== THE DATA
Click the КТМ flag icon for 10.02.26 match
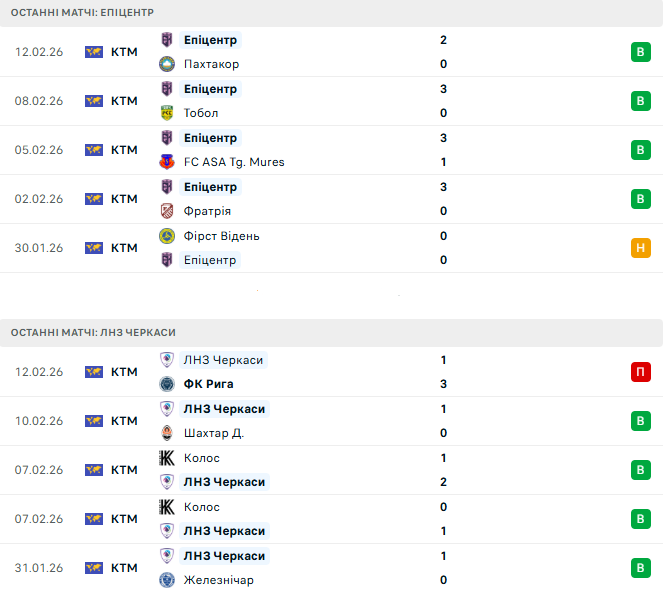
====
== THE DATA
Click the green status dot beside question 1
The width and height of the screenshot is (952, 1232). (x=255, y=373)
====
== THE DATA
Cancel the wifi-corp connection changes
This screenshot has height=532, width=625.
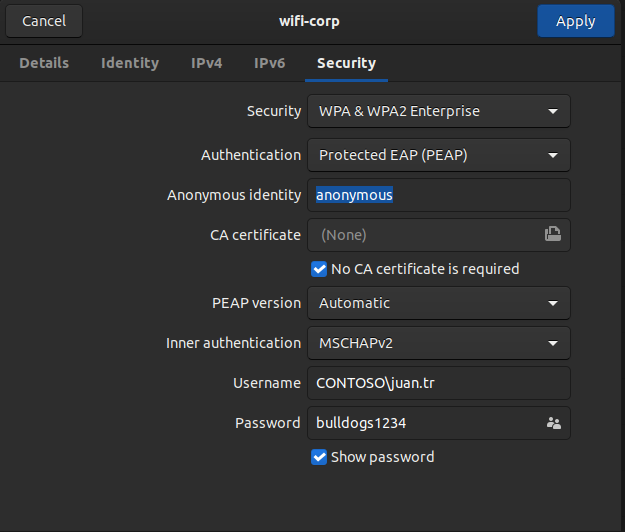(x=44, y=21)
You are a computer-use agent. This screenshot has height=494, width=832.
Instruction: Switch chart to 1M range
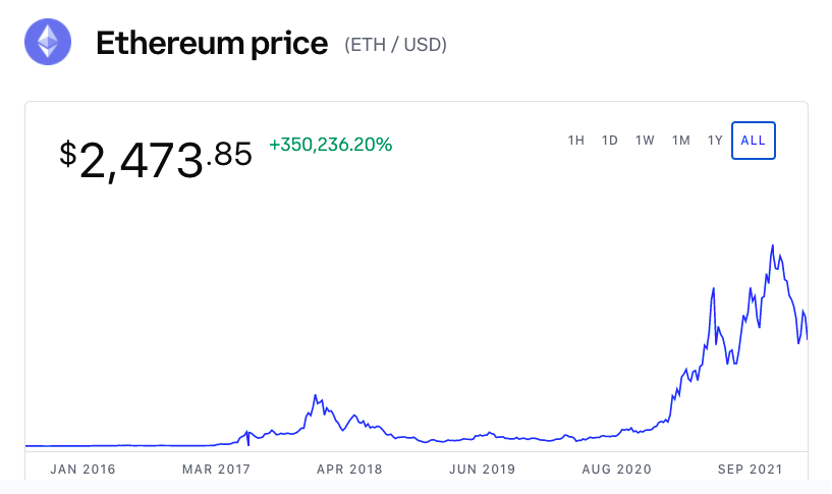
====
[EXERCISE PROMPT]:
Starting at the line containing "This screenshot has height=532, width=625." and stopping at the line containing "Instruction: Switch chart to 1M range", output every line above exactly, both ends included, with pictures omitted.

[FINISHED TASK]:
This screenshot has height=532, width=625.
(x=44, y=21)
You are a computer-use agent. This screenshot has height=494, width=832.
Instruction: Switch chart to 1M range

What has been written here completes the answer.